A religious row has erupted on the eve of the ANC’s centenary celebrations over the party’s plans to slaughter a cow and commune with the ancestors this weekend.
African Christian Democratic Party leader Rev Kenneth Meshoe has turned down his invitation as an opposition party leader to attend the festivities in the belief that invoking the spirits of dead leaders will have “devastating consequences for the country”.
Instead he planned to join other Christian groups outside the Union Buildings in Pretoria today for a 5pm prayer and worship ceremony to “dedicate South Africa to the living God, Jesus Christ”.
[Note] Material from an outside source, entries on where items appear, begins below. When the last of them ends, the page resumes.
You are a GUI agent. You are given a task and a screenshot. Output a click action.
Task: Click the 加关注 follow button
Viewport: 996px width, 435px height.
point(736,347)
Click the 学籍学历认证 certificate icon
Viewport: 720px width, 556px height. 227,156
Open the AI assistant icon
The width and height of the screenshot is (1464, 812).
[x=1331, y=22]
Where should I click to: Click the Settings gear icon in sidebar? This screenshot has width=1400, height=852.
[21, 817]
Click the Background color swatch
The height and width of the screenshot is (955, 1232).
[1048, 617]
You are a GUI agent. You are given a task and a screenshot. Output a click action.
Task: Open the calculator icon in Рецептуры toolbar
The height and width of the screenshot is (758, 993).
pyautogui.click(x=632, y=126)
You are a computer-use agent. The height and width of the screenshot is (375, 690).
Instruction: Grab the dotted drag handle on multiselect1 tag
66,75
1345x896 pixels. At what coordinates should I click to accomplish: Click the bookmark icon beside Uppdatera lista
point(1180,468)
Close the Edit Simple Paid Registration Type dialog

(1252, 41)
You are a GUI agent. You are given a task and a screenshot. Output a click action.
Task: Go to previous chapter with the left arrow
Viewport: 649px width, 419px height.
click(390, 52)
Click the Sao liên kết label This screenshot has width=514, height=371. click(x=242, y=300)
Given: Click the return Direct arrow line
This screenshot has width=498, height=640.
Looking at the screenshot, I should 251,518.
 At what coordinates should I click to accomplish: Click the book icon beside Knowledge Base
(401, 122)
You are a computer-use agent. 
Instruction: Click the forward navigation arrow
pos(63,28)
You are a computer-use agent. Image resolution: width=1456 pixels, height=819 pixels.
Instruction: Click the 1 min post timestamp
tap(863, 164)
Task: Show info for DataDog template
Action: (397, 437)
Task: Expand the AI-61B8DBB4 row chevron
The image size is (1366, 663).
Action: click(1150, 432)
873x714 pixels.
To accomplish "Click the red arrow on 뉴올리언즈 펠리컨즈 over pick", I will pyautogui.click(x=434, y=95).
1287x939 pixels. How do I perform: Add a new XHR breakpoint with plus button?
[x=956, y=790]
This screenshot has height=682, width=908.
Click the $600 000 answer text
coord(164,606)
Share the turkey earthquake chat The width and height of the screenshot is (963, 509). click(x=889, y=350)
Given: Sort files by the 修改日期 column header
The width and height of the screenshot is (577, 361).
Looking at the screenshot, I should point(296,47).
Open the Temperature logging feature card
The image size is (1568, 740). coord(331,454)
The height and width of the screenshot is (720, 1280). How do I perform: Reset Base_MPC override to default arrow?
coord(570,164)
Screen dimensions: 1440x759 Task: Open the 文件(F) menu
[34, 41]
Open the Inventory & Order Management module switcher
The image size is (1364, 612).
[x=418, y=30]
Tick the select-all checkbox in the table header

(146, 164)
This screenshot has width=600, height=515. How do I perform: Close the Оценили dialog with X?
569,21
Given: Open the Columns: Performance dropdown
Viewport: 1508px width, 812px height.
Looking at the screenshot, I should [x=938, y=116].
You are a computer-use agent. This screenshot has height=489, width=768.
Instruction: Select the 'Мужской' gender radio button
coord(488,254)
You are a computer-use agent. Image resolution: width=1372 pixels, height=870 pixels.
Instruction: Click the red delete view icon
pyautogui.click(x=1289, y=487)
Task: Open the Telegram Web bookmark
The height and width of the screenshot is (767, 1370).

ANC chaplain-general Vukile Mehana said he was asking Meshoe to “pray deeply and reflect correctly so that he may reconsider his decision and be part of this historic event of the celebration of the liberation of our people”.
“If the good reverend is not going to honour the invitation simply because of his fundamentalist Christian beliefs, that will show that he is practising religious intolerance – a behaviour which is totally unacceptable and a direct contravention of our constitution as well as the fundamental values and principles of Christianity,” Mehana said.
The centenary celebrations were not about “worshipping ancestors”. and it was “mischievous and misleading” to suggest the ANC favoured one particular faith over others.
“What Reverend Meshoe must learn and understand is that the centenary celebrations are not about worshipping ancestors.
“However, through the ceremonies and services which form part of the centenary programme, the ANC will venerate the spirit of those who were part of its history… there is nothing wrong with the inclusion of African religious beliefs and practices.”
But Meshoe was not persuaded. “Because I love my country I cannot associate with dedicating it to dead people.”
He urged all Christians and other South Africans “who love the country” to join in prayer “to do what is right, because what the ANC is doing is wrong”.
He noted that ANC chairwoman Baleka Mbete had said they would invoke the spirits of the ancestors to come help the country. “My only concern is that it will have devastating consequences for South Africa.”
Meshoe claimed the quake in Haiti showed the dangers of invoking spirits and that Nigeria was suffering economically because the country was “dedicated to the ancestors”.